> **Directions for this task**: Write out the whole listing again, exactly.

-.-.-

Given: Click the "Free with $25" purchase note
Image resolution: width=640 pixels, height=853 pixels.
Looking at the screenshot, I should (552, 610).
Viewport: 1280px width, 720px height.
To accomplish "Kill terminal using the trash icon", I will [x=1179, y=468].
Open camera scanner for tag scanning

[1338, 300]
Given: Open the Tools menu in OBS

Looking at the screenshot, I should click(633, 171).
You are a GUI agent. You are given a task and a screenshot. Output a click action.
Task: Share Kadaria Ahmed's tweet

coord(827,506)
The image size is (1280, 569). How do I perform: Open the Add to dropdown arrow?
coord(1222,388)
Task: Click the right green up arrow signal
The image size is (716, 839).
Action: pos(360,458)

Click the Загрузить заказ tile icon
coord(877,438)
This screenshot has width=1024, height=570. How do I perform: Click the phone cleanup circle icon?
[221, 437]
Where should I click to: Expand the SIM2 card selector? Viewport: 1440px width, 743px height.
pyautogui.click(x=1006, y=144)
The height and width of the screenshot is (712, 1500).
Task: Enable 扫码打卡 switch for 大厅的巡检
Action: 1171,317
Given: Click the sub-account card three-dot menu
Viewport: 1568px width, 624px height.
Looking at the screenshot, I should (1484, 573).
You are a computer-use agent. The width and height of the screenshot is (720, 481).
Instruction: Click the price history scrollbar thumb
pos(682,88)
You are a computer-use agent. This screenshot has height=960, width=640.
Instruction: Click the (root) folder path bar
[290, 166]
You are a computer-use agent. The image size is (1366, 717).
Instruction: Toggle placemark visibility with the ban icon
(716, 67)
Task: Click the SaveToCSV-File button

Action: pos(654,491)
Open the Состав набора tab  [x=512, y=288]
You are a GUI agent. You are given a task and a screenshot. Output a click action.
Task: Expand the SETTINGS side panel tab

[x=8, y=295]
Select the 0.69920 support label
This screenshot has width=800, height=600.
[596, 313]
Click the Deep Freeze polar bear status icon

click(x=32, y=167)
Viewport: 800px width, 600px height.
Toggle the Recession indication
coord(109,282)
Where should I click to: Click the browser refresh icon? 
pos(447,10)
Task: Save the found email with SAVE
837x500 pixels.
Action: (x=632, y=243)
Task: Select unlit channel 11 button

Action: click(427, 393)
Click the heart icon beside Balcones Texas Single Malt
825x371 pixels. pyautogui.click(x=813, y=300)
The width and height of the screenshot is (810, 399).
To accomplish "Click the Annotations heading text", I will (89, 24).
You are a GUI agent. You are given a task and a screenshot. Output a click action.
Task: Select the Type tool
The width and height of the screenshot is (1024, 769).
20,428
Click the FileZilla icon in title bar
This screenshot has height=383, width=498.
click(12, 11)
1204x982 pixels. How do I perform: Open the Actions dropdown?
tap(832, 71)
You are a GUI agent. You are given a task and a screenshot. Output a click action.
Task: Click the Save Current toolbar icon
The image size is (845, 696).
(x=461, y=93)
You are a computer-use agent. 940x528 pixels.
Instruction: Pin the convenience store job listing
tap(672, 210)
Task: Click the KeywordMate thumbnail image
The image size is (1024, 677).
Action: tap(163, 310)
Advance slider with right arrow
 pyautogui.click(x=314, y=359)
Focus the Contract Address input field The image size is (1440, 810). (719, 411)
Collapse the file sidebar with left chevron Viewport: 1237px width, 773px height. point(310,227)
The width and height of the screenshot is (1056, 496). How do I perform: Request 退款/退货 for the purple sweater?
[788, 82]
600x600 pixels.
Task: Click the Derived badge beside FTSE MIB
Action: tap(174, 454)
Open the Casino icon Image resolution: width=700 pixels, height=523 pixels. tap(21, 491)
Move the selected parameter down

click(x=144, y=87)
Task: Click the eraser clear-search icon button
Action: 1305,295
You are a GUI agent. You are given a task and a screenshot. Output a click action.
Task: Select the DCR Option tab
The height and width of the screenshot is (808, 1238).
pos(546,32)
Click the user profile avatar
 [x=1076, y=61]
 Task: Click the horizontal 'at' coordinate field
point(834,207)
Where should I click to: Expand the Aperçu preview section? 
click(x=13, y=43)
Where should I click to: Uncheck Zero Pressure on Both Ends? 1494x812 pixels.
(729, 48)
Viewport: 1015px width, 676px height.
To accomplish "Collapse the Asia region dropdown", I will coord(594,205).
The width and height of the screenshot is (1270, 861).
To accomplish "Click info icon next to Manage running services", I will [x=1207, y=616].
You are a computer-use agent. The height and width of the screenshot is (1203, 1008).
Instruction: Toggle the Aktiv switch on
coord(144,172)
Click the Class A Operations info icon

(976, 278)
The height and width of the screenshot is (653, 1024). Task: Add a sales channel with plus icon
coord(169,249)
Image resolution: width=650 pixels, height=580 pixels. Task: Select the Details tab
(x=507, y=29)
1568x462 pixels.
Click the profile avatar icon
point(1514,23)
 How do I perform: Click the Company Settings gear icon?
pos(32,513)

-.-.-

> **Your response**:
Given: Click the "Free with $25" purchase note
Image resolution: width=640 pixels, height=853 pixels.
Looking at the screenshot, I should (552, 610).
Viewport: 1280px width, 720px height.
To accomplish "Kill terminal using the trash icon", I will [x=1179, y=468].
Open camera scanner for tag scanning

[1338, 300]
Given: Open the Tools menu in OBS

Looking at the screenshot, I should click(633, 171).
You are a GUI agent. You are given a task and a screenshot. Output a click action.
Task: Share Kadaria Ahmed's tweet

coord(827,506)
The image size is (1280, 569). How do I perform: Open the Add to dropdown arrow?
coord(1222,388)
Task: Click the right green up arrow signal
The image size is (716, 839).
Action: pos(360,458)

Click the Загрузить заказ tile icon
coord(877,438)
This screenshot has width=1024, height=570. How do I perform: Click the phone cleanup circle icon?
[221, 437]
Where should I click to: Expand the SIM2 card selector? Viewport: 1440px width, 743px height.
pyautogui.click(x=1006, y=144)
The height and width of the screenshot is (712, 1500).
Task: Enable 扫码打卡 switch for 大厅的巡检
Action: 1171,317
Given: Click the sub-account card three-dot menu
Viewport: 1568px width, 624px height.
Looking at the screenshot, I should (1484, 573).
You are a computer-use agent. The width and height of the screenshot is (720, 481).
Instruction: Click the price history scrollbar thumb
pos(682,88)
You are a computer-use agent. This screenshot has height=960, width=640.
Instruction: Click the (root) folder path bar
[290, 166]
You are a computer-use agent. The image size is (1366, 717).
Instruction: Toggle placemark visibility with the ban icon
(716, 67)
Task: Click the SaveToCSV-File button

Action: pos(654,491)
Open the Состав набора tab  [x=512, y=288]
You are a GUI agent. You are given a task and a screenshot. Output a click action.
Task: Expand the SETTINGS side panel tab

[x=8, y=295]
Select the 0.69920 support label
This screenshot has width=800, height=600.
[596, 313]
Click the Deep Freeze polar bear status icon

click(x=32, y=167)
Viewport: 800px width, 600px height.
Toggle the Recession indication
coord(109,282)
Where should I click to: Click the browser refresh icon? 
pos(447,10)
Task: Save the found email with SAVE
837x500 pixels.
Action: (x=632, y=243)
Task: Select unlit channel 11 button

Action: click(427, 393)
Click the heart icon beside Balcones Texas Single Malt
825x371 pixels. pyautogui.click(x=813, y=300)
The width and height of the screenshot is (810, 399).
To accomplish "Click the Annotations heading text", I will (89, 24).
You are a GUI agent. You are given a task and a screenshot. Output a click action.
Task: Select the Type tool
The width and height of the screenshot is (1024, 769).
20,428
Click the FileZilla icon in title bar
This screenshot has height=383, width=498.
click(12, 11)
1204x982 pixels. How do I perform: Open the Actions dropdown?
tap(832, 71)
You are a GUI agent. You are given a task and a screenshot. Output a click action.
Task: Click the Save Current toolbar icon
The image size is (845, 696).
(x=461, y=93)
You are a computer-use agent. 940x528 pixels.
Instruction: Pin the convenience store job listing
tap(672, 210)
Task: Click the KeywordMate thumbnail image
The image size is (1024, 677).
Action: tap(163, 310)
Advance slider with right arrow
 pyautogui.click(x=314, y=359)
Focus the Contract Address input field The image size is (1440, 810). (719, 411)
Collapse the file sidebar with left chevron Viewport: 1237px width, 773px height. point(310,227)
The width and height of the screenshot is (1056, 496). How do I perform: Request 退款/退货 for the purple sweater?
[788, 82]
600x600 pixels.
Task: Click the Derived badge beside FTSE MIB
Action: tap(174, 454)
Open the Casino icon Image resolution: width=700 pixels, height=523 pixels. tap(21, 491)
Move the selected parameter down

click(x=144, y=87)
Task: Click the eraser clear-search icon button
Action: 1305,295
You are a GUI agent. You are given a task and a screenshot. Output a click action.
Task: Select the DCR Option tab
The height and width of the screenshot is (808, 1238).
pos(546,32)
Click the user profile avatar
 [x=1076, y=61]
 Task: Click the horizontal 'at' coordinate field
point(834,207)
Where should I click to: Expand the Aperçu preview section? 
click(x=13, y=43)
Where should I click to: Uncheck Zero Pressure on Both Ends? 1494x812 pixels.
(729, 48)
Viewport: 1015px width, 676px height.
To accomplish "Collapse the Asia region dropdown", I will coord(594,205).
The width and height of the screenshot is (1270, 861).
To accomplish "Click info icon next to Manage running services", I will [x=1207, y=616].
You are a computer-use agent. The height and width of the screenshot is (1203, 1008).
Instruction: Toggle the Aktiv switch on
coord(144,172)
Click the Class A Operations info icon

(976, 278)
The height and width of the screenshot is (653, 1024). Task: Add a sales channel with plus icon
coord(169,249)
Image resolution: width=650 pixels, height=580 pixels. Task: Select the Details tab
(x=507, y=29)
1568x462 pixels.
Click the profile avatar icon
point(1514,23)
 How do I perform: Click the Company Settings gear icon?
pos(32,513)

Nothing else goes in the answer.